Robert Cuthbertson Jr., 74, a veteran East Bay journalist who covered the racial and political upheaval of the late 1960s and early 1970s for the Oakland Tribune, died January 30, 1998 of cancer. Mr. Cuthbertson, who retired in 1985 after more than 40 years in newspapers, left a solid reputation for journalistic accuracy and unflappability during times of crisis.
His journalistic experience included tours of duty as a copyboy, rewrite man, reporter-photographer and editor during stints at three Bay Area newspapers. His legacy has got to be his work during the late 1960s, particularly -- all the turbulence, rumors, fear and demonstrations,'' said Roy Grimm, a longtime friend and colleague at the Oakland Tribune. He was one of the people who kept Oakland from exploding due to racial conflict because he was very careful in his coverage and never printed gossip or rumors about what was happening.''
Mr. Cuthbertson was born in Richmond on May 10, 1923, and attended local public schools, graduating from Richmond High School in 1941. After attending San Francisco City College, he was hired as a copy carrier at the San Francisco Examiner. He worked there for about a year before landing a reporting job at the Richmond Independent, a daily newspaper.
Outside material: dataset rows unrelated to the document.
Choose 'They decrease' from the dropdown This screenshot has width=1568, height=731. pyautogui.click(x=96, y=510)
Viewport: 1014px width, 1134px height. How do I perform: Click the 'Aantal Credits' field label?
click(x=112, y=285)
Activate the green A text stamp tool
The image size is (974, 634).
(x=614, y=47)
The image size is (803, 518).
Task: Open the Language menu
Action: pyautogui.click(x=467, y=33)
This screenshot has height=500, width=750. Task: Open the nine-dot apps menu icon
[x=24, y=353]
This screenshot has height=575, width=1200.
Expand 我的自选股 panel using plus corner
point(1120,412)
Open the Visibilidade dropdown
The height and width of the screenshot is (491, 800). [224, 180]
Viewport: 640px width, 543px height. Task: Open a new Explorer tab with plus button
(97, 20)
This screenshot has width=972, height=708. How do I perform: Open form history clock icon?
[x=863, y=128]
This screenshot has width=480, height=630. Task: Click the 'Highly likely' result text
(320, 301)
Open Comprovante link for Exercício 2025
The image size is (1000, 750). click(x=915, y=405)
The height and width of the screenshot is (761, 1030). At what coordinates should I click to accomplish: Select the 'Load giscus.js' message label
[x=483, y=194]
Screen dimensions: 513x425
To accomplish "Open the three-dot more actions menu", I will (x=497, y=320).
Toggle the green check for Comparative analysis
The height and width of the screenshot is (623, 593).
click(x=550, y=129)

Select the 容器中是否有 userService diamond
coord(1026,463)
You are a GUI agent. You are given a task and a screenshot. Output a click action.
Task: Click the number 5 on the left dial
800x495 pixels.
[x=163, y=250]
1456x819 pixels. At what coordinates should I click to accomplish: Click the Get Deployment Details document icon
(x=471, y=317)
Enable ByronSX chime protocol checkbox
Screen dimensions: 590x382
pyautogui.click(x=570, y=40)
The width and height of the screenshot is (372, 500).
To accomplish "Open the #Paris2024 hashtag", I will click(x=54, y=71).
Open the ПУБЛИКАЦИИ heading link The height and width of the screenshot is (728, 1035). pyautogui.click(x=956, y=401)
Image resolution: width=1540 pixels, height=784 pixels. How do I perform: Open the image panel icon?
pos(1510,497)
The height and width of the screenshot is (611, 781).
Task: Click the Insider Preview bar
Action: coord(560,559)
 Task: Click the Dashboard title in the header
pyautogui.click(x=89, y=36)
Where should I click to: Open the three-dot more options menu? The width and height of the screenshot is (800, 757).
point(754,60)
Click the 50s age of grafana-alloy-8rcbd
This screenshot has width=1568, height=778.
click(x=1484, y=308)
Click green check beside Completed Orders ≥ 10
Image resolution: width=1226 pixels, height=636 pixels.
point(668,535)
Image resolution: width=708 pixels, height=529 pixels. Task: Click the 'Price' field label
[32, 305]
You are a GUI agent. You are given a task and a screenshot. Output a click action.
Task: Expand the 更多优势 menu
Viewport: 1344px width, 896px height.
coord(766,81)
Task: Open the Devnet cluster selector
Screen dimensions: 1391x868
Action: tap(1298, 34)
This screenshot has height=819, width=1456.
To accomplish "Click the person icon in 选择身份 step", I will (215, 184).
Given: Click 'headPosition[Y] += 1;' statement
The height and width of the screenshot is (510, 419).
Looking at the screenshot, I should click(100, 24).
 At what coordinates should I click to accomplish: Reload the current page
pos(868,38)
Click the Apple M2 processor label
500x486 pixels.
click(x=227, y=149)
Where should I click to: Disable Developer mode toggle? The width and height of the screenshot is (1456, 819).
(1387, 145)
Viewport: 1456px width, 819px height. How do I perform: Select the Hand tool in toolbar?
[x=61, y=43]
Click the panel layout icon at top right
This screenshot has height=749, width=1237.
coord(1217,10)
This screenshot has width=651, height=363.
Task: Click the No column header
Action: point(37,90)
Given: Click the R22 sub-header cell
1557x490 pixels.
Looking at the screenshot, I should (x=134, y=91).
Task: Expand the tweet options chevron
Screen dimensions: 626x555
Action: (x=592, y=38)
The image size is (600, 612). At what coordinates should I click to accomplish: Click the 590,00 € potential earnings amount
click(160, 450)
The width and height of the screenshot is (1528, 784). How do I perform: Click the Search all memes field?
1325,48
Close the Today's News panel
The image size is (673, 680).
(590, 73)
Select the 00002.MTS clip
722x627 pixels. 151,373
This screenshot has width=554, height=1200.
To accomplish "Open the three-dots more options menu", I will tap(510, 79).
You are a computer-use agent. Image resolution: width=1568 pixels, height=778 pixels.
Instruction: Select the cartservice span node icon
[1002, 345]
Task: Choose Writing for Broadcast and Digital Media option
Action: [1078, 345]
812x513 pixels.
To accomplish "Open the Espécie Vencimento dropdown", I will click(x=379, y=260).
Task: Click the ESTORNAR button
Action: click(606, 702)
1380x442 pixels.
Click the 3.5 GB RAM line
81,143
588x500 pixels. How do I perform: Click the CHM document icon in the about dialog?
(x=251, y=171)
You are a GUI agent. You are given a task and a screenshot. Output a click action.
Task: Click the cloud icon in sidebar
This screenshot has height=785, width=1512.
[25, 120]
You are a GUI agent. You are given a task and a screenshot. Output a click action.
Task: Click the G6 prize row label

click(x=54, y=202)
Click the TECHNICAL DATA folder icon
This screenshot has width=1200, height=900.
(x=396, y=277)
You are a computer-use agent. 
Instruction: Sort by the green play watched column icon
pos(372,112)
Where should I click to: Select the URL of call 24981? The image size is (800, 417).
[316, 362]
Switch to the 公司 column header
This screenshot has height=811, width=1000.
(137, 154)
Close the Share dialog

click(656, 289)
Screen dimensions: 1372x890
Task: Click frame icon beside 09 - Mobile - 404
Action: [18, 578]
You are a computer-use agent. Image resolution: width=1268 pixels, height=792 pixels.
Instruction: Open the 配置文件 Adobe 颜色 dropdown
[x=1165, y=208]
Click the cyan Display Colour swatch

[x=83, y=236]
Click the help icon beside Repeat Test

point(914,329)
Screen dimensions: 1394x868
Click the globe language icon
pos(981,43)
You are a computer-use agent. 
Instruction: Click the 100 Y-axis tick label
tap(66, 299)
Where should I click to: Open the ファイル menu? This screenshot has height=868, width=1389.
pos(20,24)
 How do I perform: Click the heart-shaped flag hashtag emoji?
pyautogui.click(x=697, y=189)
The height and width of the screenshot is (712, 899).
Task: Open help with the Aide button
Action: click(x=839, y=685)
A few years later, he went to work for the Oakland Tribune, where his aggressive reporting style and good police contacts won the admiration of his colleagues. He was absolutely rock solid. He was sure of everything that was in the stories he printed,'' Grimm said.
Later, Mr. Cuthbertson held a variety of desk jobs at the Tribune, and in 1973, he was appointed the paper's city editor, a job which he held until his retirement in 1985. His tenure was a period that saw many major news stories, including the slaying of Oakland schools chief Marcus Foster, the kidnapping of Patty Hearst, the fall of the Black Panther Party, two federal racketeering trials of Hells Angels members, three Oakland Athletics' World Series wins and two Oakland Raiders' Super Bowl victories.
During all of it, Mr. Cuthbertson remained cool and calm, earning the respect and admiration of his colleagues. He wasn't smooth and polished,'' said Grimm. He wouldn't fit the corporate newspaper mold. He was an old- fashioned newspaper man.''
Mr. Cuthbertson's wife, Dorothy, died in 1987. He is survived by a son, Douglas S. Cuthbertson of San Francisco, and a daughter, Roberta Jane Giari of Alamo. He is also survived by numerous grandchildren and great-grandchildren.